Takafumi Sato

Development of new hybrid topological materials by nano-spin-ARPES

Research Director

Takafumi Sato

Collaborator

Tamio Oguchi	Specially Appointed Professor Graduate School of Engineering Science Osaka University
Hiroshi KUMIGASHIRA	Professor Institute of Multidisciplinary Research for Advanced Materials Tohoku University
Kouji Segawa	Professor Faculty of Science Kyoto Sangyo University

Outline

This research aims to create new hybrid topological materials with nano-spin ARPES. We construct a nano-spin ARPES apparatus with a one-order higher resolution than that of conventional systems, with which we precisely determine/investigate the electronic structure (energy, momentum, and spin) of novel topological materials even with a nano-scale size. Nano-spin ARPES also enables us to explore the pin-point electronic structure within a small area of integrated topological devices during the operation. We steadily proceed with this research by always looking towards the device applications, such as high-temperature topological superconductors applicable to quantum computations and two-dimensional topological insulators to be used in low-power field-effect transistors.

Atsushi Tsukazaki

Creation of functional interfaces based on topological quantum materials

Research Director

Atsushi Tsukazaki

Collaborator

Kentaro Nomura	Professor School of Science Kyushu University
Yukitoshi Motome	Professor Graduate School of Engineering The University of Tokyo

Outline

This research aims for the creation of functional interfaces based on topological quantum materials.
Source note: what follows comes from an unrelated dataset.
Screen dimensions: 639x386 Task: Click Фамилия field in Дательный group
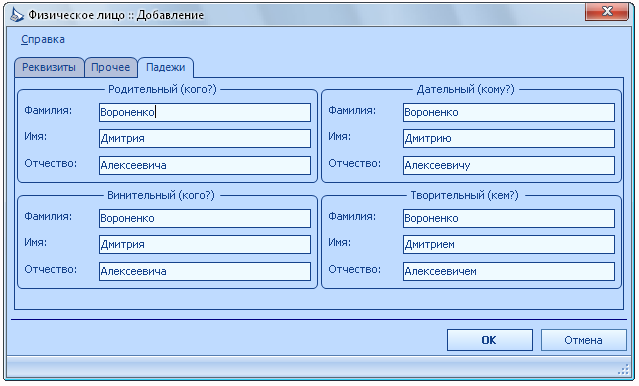coord(509,112)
The topological materials have great potential to provide significant functionalities in terms of robustness, high efficiency, and less dissipative charge transport. The heterostructure devices with various topological materials, such as three-dimensional topological insulators and Weyl semimetals, will be explored in this project to achieve the functionalities towards highly sensitive sensor and fundamental properties of Majorana fermion. The control methods for the band topology and Fermi energy are essential for the materialization of device applications with extensive collaborative researches. By combining the computational and experimental approaches, we will materialize the intriguing properties emerged at the designed heterointerfaces.

Satoru Nakatsuji

Functional Magnets and Devices based on Topological Electronic Structure

Research Director

Satoru Nakatsuji

Collaborator

Ryotaro Arita	Team Leader Center for Emergent Matter Science RIKEN
Yoshichika Otani	Professor The Institute for Solid State Physics Division of Nanoscale Science The University of Tokyo
Kay YAKUSHIJI	Researcher Research Center for Emerging Computing Technologies National Institute of Advanced Industrial Science and Technology

Outline

Current spintronics technology faces various difficulties as ferromagnets are being used for main devices. We will solve them by using antiferromagnets that have novel functions originating from topological electronic structure. In particular, by developing Weyl magnets that exhibit giant electronic and magnetic responses and by studying the electronic control of their nano-scale magnetic domains, we will establish the technology useful for topological antiferromagnetic spintronics.

Xiao Hu

Creating Topological States and Innovative Functionality Based on Artificial Graphenes

Research Director

Xiao Hu

Collaborator

Tomohiro Amemiya	Associate Professor School of Engineering Tokyo Institute of Technology
Akihiko Kikuchi	Professor Faculty of Science and Technology, Department of Engineering and Applied Sciences Sophia University

Outline

Starting from graphene and artificial graphenes exhibiting Dirac-like dispersions originated from the honeycomb structure, we create novel topological states in terms of band engineering based on local real-space manipulations with the aid of advanced nano fabrication techniques. Making use of the crystalline symmetry, we shall achieve topological photonics properties in the optic frequency regime and for visible lights using dielectric materials such as silicon and GaN. Especially, we exploit the topological unidirectional light propagation for stable and compact topological lasers without isolators, where single-mode lasing is possible over a large gain regime. Meanwhile, we explore the possibility of integrating various topological properties, including those of electron, phonon and physics waves, towards realization of innovative functionality.

Nam Hai Pham

Spin-orbit-torque magnetic memories utilizing topological surface states

Research Director

Nam Hai Pham

Collaborator

Masaki Kobayashi	Associate Professor The Graduate School of Engineering The University of Tokyo
Yasuyoshi Miyamoto	Principal Research Engineer Science & Technology Research Laboratories Japan Broadcasting Corporation

Outline

In this research, we aim at realizing novel magnetic memories, including spin-orbit-torque magnetoresistive random access memory (SOT-MRAM) and racetrack memory with magnetic chiral domain walls or skyrmions. To obtain ultrafast and ultralow power magnetization switching in SOT-MRAM, we utilize the colossal spin Hall effect generated by the surface states of BiSb topological insulator. We first establish the manufacturing technology of BiSb topological insulator / magnetic thin film heterostructures with perpendicular magnetic anisotropy by the sputtering method. Then, we demonstrate ultrafast and ultralow power magnetization switching by spin-orbit-torque in SOT-MRAM. We also establish methods to generate, to drive, and to detect chiral domain walls and skyrmions in racetrack memory using the colossal Dzyaloshinskii-Moriya interactions and SOT from the BiSb layers.